In my time homeschooling, I have never met a family that does things the exact same way. This, is one of the beautiful things about homeschooling. Some families are very loose in their schedules and some need more routine. As an occupational therapist, consulting with homeschoolers, we talk through each family's specific routine, the student response to the routine, and any adjustments to be made. Though sometimes we alter the order of activity, most of the time, we put systems into place for the routine to be more predictable.
When it comes to a daily schedule, orientation to the date, time, and place, is an important aspect. Simply put, how do we know when we need to be somewhere if we don't know the date? We start our day with calendar time including calendar, season, and weather. My little guy has these little wooden dolls dressed for the season. He places them over the picture of the weather for the day. We look at a typical calendar to find the date and day of the week. Another type of calendar that we used in the past, allows the months and dates to be changed. This is especially helpful as a visual and tactile cue for children to place the next date on the calendar.

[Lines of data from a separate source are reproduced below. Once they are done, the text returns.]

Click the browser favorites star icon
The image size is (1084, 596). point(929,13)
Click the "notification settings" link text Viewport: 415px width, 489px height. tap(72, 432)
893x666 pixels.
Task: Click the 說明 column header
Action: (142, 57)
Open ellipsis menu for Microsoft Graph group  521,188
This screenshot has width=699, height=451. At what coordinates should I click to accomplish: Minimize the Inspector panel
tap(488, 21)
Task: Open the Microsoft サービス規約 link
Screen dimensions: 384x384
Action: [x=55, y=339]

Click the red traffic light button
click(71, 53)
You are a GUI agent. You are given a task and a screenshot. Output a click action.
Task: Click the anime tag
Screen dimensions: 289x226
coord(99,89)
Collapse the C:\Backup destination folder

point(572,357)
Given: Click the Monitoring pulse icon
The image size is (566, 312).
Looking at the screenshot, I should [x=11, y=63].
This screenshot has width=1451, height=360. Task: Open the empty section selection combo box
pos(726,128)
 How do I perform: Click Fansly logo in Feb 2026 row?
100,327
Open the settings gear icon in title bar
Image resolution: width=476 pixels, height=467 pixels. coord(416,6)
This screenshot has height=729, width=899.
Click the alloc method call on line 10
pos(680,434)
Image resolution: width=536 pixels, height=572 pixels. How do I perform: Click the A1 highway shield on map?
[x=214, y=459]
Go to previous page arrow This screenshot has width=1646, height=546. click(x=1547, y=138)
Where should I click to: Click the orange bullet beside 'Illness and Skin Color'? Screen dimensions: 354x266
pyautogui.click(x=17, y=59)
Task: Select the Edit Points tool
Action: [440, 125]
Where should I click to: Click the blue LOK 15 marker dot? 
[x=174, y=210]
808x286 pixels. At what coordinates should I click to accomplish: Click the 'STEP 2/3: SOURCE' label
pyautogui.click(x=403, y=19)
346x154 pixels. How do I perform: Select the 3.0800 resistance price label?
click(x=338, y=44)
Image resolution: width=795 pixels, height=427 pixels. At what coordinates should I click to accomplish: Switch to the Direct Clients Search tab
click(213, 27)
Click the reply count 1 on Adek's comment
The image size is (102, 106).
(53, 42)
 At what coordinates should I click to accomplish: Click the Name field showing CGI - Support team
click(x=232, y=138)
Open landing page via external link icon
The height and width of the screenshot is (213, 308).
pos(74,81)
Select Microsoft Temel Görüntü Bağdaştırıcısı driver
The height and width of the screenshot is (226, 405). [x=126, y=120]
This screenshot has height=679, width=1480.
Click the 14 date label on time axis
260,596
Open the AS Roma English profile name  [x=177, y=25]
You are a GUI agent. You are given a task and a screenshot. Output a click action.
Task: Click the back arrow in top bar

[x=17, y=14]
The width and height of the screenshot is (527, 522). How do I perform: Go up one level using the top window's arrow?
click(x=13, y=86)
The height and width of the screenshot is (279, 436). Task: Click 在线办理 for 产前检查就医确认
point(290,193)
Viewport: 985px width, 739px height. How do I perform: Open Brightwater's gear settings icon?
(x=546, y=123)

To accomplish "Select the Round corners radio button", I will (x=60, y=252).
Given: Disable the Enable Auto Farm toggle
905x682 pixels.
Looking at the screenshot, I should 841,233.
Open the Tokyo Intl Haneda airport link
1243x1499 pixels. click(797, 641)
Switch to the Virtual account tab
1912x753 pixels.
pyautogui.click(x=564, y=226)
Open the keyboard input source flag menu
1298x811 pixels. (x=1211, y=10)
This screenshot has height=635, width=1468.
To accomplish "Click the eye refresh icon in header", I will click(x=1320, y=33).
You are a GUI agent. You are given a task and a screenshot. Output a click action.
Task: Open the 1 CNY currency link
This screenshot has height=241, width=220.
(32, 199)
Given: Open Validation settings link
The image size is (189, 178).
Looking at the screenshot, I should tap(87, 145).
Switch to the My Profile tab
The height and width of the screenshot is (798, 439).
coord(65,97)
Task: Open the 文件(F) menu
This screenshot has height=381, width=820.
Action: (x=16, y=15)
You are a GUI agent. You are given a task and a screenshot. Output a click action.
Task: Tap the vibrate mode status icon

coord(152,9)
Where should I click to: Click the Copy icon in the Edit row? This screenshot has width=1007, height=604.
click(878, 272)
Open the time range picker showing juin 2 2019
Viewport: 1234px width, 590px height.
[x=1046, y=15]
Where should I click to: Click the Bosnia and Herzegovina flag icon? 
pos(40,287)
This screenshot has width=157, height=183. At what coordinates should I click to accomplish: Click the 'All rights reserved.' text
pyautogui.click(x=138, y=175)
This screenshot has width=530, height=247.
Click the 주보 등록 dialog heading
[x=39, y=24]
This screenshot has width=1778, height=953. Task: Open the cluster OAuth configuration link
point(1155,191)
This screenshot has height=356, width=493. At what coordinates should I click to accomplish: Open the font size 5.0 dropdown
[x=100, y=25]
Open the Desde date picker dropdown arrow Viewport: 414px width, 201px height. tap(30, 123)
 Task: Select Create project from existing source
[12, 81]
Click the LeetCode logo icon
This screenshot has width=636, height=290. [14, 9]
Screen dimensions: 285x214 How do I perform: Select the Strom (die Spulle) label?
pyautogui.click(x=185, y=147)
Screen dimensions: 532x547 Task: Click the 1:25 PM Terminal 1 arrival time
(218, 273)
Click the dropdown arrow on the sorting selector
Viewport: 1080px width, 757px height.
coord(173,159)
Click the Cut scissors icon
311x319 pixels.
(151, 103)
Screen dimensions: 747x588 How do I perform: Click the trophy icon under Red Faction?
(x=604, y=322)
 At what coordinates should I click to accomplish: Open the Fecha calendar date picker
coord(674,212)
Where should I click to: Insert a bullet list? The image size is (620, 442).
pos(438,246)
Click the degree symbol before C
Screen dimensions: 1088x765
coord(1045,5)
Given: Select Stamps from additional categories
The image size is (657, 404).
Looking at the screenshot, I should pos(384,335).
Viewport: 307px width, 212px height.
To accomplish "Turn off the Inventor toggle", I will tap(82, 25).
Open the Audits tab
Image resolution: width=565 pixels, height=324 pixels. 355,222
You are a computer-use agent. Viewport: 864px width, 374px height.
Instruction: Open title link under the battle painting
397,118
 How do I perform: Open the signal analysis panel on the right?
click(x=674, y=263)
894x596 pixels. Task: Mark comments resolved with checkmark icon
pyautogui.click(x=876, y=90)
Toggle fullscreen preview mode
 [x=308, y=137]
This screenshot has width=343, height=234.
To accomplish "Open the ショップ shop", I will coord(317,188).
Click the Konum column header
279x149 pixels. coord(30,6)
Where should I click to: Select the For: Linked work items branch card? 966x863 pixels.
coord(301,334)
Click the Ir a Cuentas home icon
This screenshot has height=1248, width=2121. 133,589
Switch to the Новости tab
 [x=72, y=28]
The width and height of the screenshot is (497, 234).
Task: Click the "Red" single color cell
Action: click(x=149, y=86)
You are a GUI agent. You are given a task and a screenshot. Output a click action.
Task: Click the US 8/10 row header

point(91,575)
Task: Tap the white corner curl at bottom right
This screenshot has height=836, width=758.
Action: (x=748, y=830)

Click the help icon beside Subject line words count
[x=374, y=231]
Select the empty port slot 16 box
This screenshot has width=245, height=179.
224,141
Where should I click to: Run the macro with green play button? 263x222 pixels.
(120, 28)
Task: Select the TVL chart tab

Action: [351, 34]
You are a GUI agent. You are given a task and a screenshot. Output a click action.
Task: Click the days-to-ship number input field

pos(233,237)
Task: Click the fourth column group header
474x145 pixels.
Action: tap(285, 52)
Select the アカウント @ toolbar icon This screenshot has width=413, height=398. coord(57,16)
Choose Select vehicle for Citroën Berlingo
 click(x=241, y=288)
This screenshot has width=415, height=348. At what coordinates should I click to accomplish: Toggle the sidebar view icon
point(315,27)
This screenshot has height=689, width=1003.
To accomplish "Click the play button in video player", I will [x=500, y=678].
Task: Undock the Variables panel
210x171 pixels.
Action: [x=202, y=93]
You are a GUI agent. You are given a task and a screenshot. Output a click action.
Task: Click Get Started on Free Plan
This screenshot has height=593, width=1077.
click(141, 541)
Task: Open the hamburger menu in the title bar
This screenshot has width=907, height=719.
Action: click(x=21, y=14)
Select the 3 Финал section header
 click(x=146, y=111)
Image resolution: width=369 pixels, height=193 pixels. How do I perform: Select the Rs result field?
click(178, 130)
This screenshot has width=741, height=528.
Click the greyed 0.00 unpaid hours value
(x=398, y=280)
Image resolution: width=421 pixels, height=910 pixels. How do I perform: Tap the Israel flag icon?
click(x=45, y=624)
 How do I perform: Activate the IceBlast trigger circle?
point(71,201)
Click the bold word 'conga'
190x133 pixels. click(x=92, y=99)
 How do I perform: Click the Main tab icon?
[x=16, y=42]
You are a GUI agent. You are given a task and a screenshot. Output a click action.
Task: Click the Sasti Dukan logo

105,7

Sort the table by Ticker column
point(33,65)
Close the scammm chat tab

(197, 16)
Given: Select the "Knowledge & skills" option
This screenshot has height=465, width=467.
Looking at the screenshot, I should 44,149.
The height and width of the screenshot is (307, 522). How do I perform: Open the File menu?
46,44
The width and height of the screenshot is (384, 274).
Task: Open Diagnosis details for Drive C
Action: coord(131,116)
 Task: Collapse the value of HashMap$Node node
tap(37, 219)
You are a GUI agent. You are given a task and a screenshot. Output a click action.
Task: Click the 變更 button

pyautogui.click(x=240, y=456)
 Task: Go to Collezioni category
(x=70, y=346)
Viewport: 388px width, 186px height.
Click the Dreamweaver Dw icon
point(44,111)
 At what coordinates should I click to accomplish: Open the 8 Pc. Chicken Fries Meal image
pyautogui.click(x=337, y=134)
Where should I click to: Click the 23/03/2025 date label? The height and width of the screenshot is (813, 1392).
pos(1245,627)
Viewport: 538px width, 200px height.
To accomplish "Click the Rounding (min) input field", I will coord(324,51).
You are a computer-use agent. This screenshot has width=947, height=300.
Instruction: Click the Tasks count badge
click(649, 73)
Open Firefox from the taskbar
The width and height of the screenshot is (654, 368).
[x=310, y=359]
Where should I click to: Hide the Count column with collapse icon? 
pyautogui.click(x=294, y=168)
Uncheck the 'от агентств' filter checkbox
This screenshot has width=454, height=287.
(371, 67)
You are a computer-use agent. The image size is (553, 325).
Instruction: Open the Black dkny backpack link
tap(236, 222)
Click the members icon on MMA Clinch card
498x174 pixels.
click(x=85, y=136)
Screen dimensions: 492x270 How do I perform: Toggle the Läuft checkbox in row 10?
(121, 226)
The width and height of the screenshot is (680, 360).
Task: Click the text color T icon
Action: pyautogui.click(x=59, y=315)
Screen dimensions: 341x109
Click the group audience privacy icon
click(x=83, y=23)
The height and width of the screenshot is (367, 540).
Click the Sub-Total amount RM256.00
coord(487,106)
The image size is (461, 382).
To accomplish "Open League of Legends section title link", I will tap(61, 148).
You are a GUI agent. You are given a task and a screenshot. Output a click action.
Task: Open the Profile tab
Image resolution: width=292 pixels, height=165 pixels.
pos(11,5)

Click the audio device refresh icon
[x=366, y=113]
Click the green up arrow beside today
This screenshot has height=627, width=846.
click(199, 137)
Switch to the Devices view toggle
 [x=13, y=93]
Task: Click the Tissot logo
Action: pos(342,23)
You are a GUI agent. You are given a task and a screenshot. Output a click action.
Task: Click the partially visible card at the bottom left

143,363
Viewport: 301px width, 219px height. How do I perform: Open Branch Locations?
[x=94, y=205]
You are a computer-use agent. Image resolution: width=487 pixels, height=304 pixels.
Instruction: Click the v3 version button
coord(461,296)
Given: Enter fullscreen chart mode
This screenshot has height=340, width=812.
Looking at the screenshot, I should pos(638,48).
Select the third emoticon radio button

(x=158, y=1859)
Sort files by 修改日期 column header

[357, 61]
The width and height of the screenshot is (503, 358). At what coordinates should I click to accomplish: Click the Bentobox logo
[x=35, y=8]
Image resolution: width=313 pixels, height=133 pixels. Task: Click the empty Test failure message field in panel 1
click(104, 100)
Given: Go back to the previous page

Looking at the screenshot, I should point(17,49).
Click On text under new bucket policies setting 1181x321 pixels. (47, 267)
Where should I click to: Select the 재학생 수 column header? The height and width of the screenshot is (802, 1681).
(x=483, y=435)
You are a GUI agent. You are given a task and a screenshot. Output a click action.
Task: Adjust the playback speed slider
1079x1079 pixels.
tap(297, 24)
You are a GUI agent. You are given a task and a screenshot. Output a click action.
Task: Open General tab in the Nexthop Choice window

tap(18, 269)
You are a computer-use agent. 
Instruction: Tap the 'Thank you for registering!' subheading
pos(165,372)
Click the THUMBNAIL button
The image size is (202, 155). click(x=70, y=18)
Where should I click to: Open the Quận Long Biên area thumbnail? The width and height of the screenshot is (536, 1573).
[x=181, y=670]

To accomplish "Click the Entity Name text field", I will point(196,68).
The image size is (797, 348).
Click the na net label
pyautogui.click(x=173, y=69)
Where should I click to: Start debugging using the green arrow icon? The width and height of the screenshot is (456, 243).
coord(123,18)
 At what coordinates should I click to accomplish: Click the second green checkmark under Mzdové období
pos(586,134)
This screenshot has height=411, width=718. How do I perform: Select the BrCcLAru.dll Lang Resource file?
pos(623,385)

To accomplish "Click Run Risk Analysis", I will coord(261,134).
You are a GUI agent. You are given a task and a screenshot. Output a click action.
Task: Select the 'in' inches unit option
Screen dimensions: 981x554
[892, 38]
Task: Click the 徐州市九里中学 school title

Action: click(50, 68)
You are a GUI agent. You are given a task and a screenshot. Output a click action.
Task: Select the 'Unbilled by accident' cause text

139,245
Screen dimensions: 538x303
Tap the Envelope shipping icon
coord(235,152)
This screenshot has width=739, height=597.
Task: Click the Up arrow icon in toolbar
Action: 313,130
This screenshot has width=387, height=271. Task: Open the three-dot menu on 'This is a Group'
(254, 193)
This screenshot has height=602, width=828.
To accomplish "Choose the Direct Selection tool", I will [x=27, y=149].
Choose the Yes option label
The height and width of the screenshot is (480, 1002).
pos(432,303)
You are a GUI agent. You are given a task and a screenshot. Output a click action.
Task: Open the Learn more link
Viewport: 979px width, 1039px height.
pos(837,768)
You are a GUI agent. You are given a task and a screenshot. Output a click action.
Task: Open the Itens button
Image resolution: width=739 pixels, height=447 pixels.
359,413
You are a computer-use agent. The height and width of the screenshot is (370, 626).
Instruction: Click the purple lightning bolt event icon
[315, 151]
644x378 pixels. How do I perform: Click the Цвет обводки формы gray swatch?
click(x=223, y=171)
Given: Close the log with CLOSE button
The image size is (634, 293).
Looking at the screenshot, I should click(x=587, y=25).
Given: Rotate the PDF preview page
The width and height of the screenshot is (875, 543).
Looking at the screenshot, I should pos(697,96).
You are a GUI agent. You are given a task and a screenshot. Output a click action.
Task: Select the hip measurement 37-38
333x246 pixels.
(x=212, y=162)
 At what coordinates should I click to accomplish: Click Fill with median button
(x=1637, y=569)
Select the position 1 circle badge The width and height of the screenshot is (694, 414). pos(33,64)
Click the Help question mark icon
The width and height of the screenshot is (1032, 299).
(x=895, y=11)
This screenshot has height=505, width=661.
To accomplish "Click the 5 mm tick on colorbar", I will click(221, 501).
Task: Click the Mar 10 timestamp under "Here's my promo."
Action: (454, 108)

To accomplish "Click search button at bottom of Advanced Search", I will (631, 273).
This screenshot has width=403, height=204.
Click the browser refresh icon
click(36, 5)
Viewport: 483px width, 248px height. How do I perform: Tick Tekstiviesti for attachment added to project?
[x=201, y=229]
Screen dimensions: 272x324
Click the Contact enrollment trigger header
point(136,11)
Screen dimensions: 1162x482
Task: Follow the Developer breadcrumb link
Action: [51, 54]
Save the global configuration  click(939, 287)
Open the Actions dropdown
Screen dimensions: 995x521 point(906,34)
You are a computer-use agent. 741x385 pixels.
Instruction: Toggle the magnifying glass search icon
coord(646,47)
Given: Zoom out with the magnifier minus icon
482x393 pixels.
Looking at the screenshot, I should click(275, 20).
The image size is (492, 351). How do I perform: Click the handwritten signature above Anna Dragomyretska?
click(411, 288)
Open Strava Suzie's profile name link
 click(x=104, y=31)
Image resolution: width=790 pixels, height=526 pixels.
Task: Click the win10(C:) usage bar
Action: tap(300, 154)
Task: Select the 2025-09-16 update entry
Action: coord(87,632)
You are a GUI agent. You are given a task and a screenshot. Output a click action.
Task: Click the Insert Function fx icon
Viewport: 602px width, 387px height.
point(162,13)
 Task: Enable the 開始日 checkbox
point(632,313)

Once oriented to the day, the next step is to keep to a schedule throughout the day. Charlotte Mason refers to this as the daily rhythm. To me, this allows familiarity yet does not force us to stick to a rigorous 8:00 spelling, 9:00 math or even worse 8:52 PE, 11:47- lunch (yes, I remember this from high school). in our home, we use two visual aids to help stick to our rhythm.
We use a loop schedule. I first learned of a loop schedule from Sarah Mackenzie of Read-a-loud revival. She states, "Looping is my antidote to steamrolling over everybody in my zeal to check everything off my list. That’s something I really struggle with. The concept is simply this: instead of assigning tasks to certain days of the week, list tasks and then tackle them in order, regardless of what day it is."
We use loop scheduling in three areas of our homeschool. 1) morning time loop- We use Classical Conversations as our spine for our studies. However, in Charlotte Mason style, we add living books about most subjects. Everyday our morning time includes watching CNN 10 for current events, reading the Bible, a simple French lesson, and reading Story of the World. Then, we have a morning time loop where we loop through map drawing coupled with a geography living book, drawing in our timeline books, a math living book, and studying poetry. 2) independent work- We worked together to come up with 4 subject areas where the kids move along in their studies on their own. Some are areas of their own interest ie drawing and calligraphy. Some are areas that are needed for future successes ie Latin and typing. 3) cleaning/ chore time- Each child has 4 chores that they rotate through.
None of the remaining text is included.